Le Conseil a vocation à dresser des passerelles entre le monde de la recherche et les services opérationnels impliqués dans la lutte contre la radicalisation.

Présidé par le Premier ministre, il doit « faciliter le dialogue entre les administrations publiques et les chercheurs en sciences humaines et sociales, (…) contribuer à la valorisation des résultats de la recherche en sciences humaines et sociales et à leur réutilisation au bénéfice des politiques publiques de prévention et de lutte contre la radicalisation ».  Il pourra proposer au Premier ministre « toute mesure visant à améliorer la politique de prévention et de lutte contre la radicalisation ».

Il est composé de quatorze représentants institutionnels, dont quatre représentants d'associations d'élus locaux (nommés sur propositions de France urbaine, de l'Association Régions de France, de l'Assemblée des Départements de France et de l'Association des Maires de France) et de treize universitaires. L’Institut national des hautes études sur la sécurité et la justice assurera le secrétariat général du Conseil.

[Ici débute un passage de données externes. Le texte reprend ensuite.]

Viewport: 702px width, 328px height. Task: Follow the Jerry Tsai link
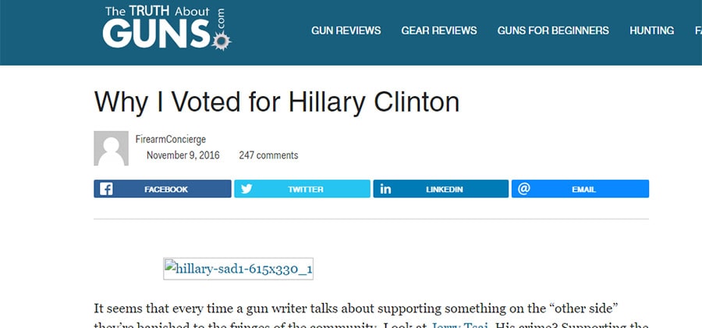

Faisant suite à un travail engagé à l’occasion de la dernière réunion de la commission « Education » de France urbaine, le cabinet de la ministre de l’Education nationale, de l’Enseignement supérieur et de la Recherche, en lien avec le cabinet du ministre de l’Intérieur, a associé France urbaine à l’écriture de deux documents importants relatifs à la sécurisation des écoles face au risque d’attentats.